Tunable Near‐White Light Emission From a Single‐Molecule via Strategic Utilization of Aldehyde‐Gemdiol Intrinsic Equilibrium

Abstract White‐light emitting organic materials have garnered significant attention due to their potential applications in lighting and display technologies. Compared to systems that emit distinct colors by combining multiple molecules, single‐molecule white‐light emission systems offer notable advantages, such as simple preparation, good repeatability and stability. In this study, a novel fluorescent molecule (BTP‐CHO) was developed.
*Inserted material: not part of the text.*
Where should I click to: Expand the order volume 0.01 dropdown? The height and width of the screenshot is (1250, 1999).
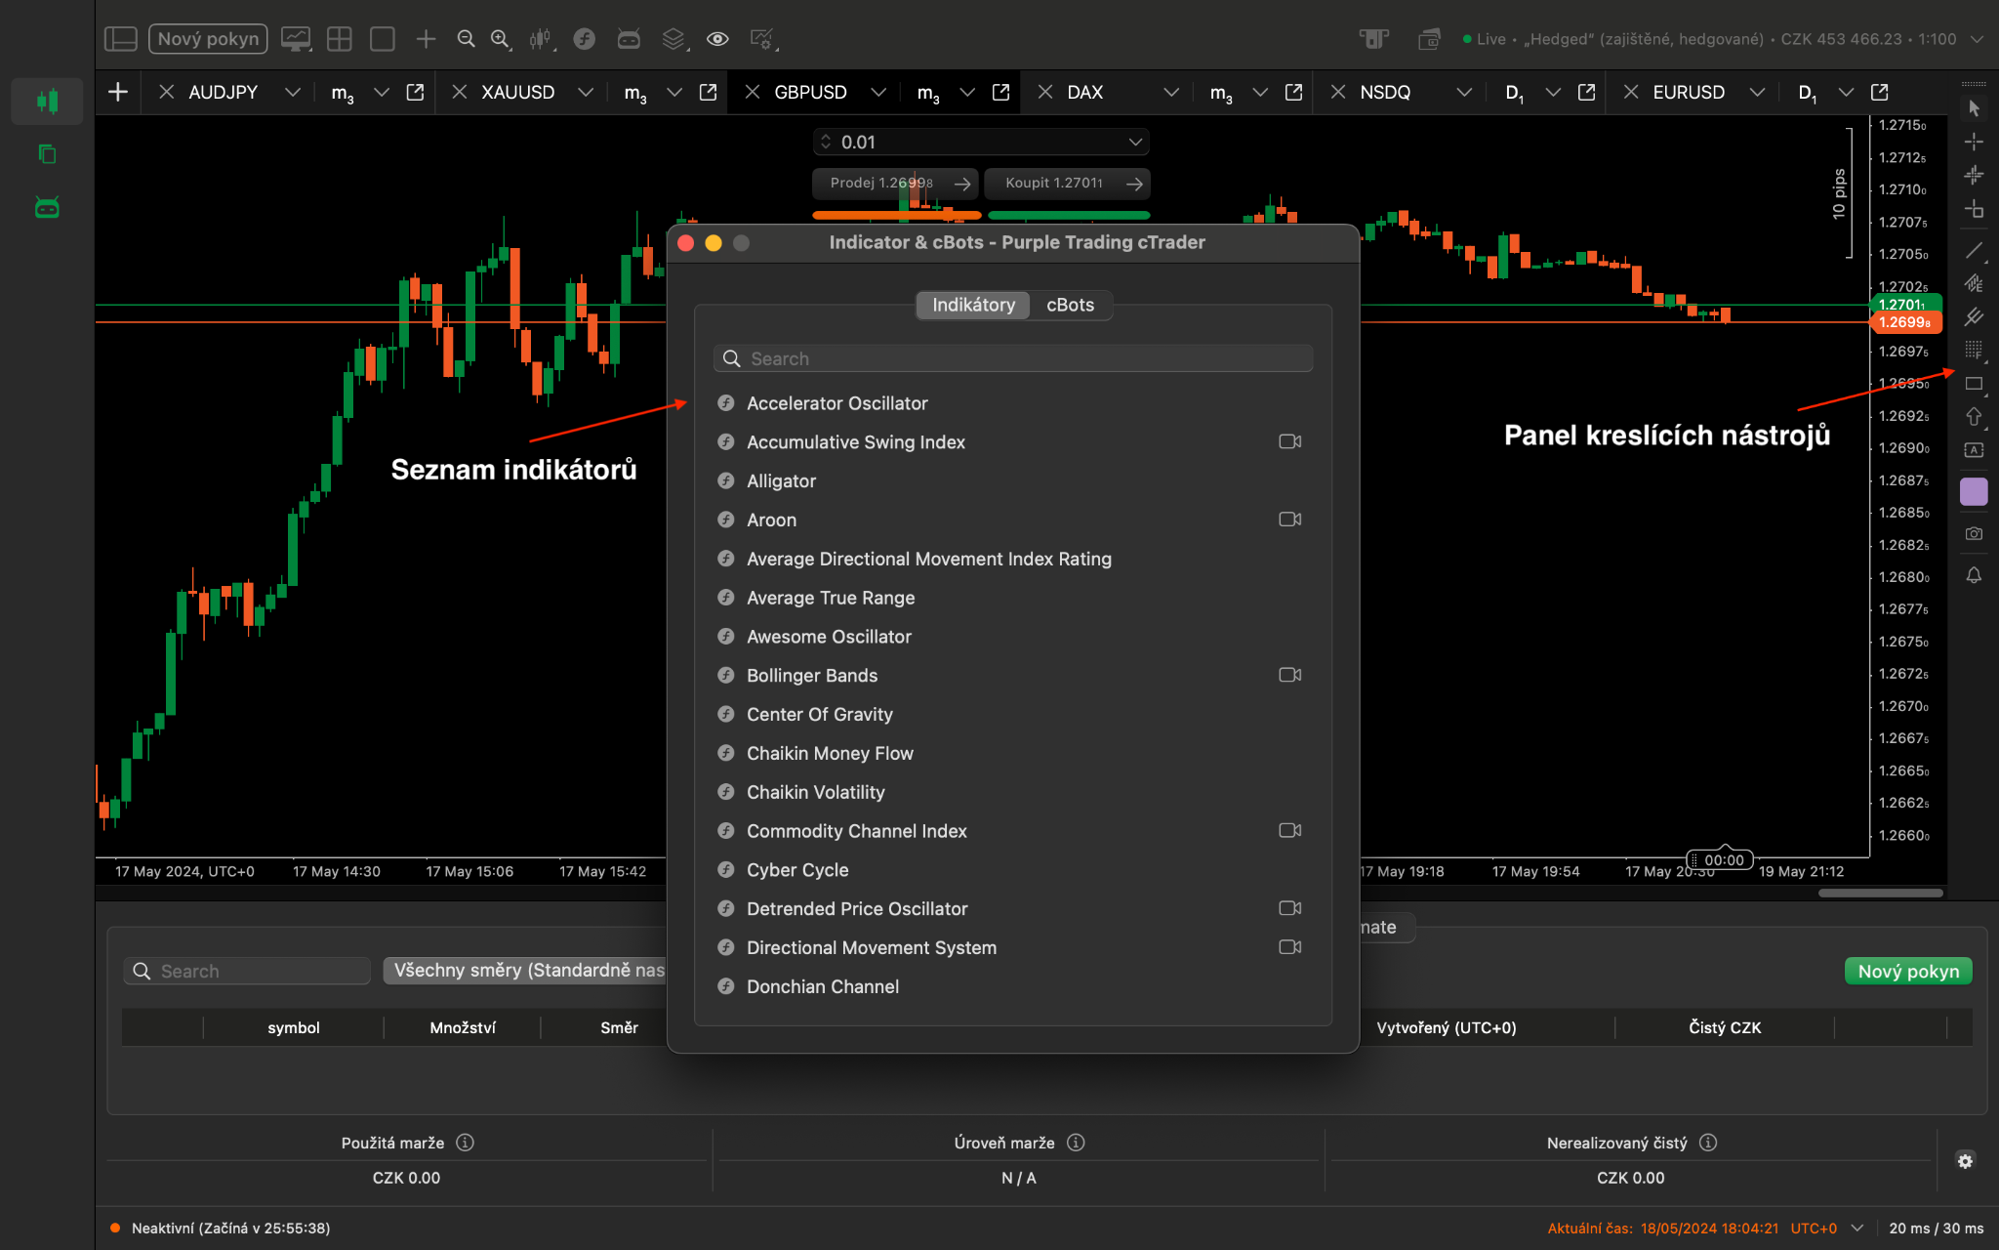1135,143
For the first time, a single‐molecule near‐white light emission system by exploiting the internal equilibrium of aldehyde‐gemdiol in water of BTP‐CHO was constructed. BTP‐CHO exists predominantly as the aldehyde form in DMSO and shows green fluorescence; while BTP‐CHO shows blue fluorescence because of the internal equilibrium of aldehyde‐gemdiol in water. Polychromatic photoluminescence could be achieved by fine‐tuning various parameters, including excitation wavelength and solvent ratio. Additionally, we synthesized three derivatives of BTP‐CHO for further investigating the universality of this strategy and the results indicate that the strategy has good universality. Finally, BTP‐CHO was successfully applied in the development of information encryption and near‐white light hydrogels. This work provides new insights into the design of organic single‐molecule white‐light emitters and broadens the scope of research on aldehyde‐gemdiol intrinsic equilibrium about white‐light emitting.